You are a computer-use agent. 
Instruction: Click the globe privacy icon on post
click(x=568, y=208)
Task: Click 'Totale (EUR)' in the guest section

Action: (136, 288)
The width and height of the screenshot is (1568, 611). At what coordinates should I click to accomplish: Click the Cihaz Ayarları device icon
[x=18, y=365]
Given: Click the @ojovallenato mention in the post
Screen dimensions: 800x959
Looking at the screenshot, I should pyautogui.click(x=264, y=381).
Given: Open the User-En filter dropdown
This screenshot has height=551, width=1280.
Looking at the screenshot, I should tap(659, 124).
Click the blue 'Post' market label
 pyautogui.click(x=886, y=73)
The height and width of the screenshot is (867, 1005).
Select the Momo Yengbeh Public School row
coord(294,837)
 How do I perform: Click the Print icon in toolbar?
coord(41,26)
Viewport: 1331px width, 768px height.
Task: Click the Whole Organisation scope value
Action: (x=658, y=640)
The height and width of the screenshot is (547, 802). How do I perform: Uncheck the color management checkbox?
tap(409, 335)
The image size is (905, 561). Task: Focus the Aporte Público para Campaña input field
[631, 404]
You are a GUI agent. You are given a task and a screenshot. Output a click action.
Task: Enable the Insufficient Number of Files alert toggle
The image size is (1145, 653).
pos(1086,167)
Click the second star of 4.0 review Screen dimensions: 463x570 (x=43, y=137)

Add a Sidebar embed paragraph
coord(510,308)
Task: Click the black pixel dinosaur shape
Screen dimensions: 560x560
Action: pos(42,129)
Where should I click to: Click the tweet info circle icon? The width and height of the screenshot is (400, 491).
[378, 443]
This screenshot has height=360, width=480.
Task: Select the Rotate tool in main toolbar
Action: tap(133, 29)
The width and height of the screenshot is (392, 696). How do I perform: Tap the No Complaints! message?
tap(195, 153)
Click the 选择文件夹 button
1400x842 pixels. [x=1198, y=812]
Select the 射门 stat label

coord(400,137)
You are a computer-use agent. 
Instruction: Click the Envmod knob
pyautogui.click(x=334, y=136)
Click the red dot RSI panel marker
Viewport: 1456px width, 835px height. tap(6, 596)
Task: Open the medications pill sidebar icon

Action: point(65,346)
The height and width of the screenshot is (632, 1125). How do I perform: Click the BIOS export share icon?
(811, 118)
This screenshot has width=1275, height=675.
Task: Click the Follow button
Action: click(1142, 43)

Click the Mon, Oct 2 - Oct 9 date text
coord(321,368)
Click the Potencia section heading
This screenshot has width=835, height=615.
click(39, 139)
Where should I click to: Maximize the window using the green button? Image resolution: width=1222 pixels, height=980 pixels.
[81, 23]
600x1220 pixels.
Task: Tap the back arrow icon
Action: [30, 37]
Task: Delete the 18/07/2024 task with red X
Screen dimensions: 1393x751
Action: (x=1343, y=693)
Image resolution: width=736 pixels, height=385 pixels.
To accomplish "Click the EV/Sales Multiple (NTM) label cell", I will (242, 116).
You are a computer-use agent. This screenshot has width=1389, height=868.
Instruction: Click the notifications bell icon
********************
• EXERCISE DIRECTIONS:
Out of the records above, pull the lines that include the word "agent".

• SOLUTION TO THE EXERCISE:
You are a computer-use agent. 
You are a GUI agent. You are given a task and a screenshot. Output a click action.
You are a computer-use agent. 
You are a computer-use agent. This screenshot has width=1389, height=868.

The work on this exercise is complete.